It was a casual enough affair. No ballgowns or cocktail dresses, no black tie. The dress code on our lovely white card invites stated "Business suit". Given that I haven't worked in business since I had the kids that proved more of a headache than I had thought it might. In fact, it was almost harder to sort an outfit for that than it was to dress Orla as a rainbow from her favourite book for International Book Day that morning. (It's the shoes mostly, I don't have the shoes any more for these things. Actually, I have yellow shoes or red shoes or turquoise or pink shoes that I could have worn if I had gone as a rainbow, but black business heels are slightly lacking.)
As it started at 6pm I decided not to eat beforehand. And then once I was there I didn't really fancy eating. Possibly because I'd already started drinking. The big disappointment of the night was that while there were silver service waiters complete with big silver platters, they were sadly not piled high with pyramids of Ferrero Rocher, but with tiny sandwiches, dates wrapped in bacon, mini skewers of cherry tomato, basil, and buffalo mozzarella. Oh, and free drink. Endless free drink. They gave up with the trays of glasses after a while and just followed me around with a bottle. I don't know how much I drank on an empty stomach, but I do know I very only a vague idea of what the message they were trying to get across through last night was.
I remember the prize draw, and all of us singing happy birthday to Orla's friend's dad, and I remember them wanting us to watch a film about, well it was either about the Olympics or about the 'Great' Britain campaign, but what I remember about it was that they had used M People as the soundtrack. You know, "What have you done today, to make you feel proud?..." - yup, that one. That seems to have been used for every promotional 'upbeat/patriotic/blah, blah' British event for the past 10 years. Seriously, has there been nothing else to replace that yet?
I took my camera with me because I thought the building would be architecturally wonderful to photograph. And it probably was, but at the beginning of the night I felt a bit self-conscious, and by the time I had lost that self-consciousness, the architecture had gone a little bit blurry.

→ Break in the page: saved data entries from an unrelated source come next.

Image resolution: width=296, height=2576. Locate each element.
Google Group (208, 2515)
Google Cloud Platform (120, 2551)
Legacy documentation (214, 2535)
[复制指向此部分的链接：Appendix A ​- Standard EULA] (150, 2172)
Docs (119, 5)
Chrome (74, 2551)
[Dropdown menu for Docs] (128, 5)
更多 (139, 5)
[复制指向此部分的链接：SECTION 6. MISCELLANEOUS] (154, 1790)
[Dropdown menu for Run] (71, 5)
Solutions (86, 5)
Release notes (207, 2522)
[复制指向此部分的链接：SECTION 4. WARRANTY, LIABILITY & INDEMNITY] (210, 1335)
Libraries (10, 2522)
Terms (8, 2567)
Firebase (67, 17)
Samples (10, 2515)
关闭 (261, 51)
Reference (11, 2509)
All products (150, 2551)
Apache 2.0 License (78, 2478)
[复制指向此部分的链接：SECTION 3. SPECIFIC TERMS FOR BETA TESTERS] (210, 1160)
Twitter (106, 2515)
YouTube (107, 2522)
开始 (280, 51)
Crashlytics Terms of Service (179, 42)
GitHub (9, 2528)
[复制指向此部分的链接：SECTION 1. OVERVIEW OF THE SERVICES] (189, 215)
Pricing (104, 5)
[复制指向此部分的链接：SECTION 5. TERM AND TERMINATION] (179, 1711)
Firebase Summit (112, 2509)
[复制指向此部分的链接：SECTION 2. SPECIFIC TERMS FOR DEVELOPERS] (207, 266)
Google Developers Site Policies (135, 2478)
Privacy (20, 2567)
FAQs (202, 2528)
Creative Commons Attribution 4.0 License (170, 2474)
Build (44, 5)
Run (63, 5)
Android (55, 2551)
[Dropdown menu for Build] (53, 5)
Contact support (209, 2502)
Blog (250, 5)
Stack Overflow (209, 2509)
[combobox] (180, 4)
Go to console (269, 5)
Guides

It was a great night though, I met a few people I knew from Rolls-Royce, and a few people I knew from the school, and a few more people like myself who were having more than a little trouble getting their sentences to come out straight.
We stayed beyond the official end of the event. In fact we stayed until the wine ran out and the waiters took the glasses from our hands. Though my good friend at the top did put up a particularly good fight for hers with a waiter with enormous muscles. He might have been strong, but he wasn't strong enough to come between a girl and her last dribble of wine.
So perhaps I am meant to be full of the joys of patriotism this morning, and blogging about how exciting it will be for M People to be back in the charts this summer, but it's all a bit of a blur. Oh, there was a bit about a gate as well, though I am not sure what that was really about. And there was a bit where I mistook someone from Rolls-Royce for one of Frau Dietz's friends from Uni, and nearly asked "How is it you seem about 6 inches taller since the last time I saw you?". But judging from the shocking deterioration of my photos over the course of 2.5 hours, I'd say it was a roaring success!
P.S. Completely coincidentally, I read
this article in the Guardian this morning about national stereotypes which is quite funny.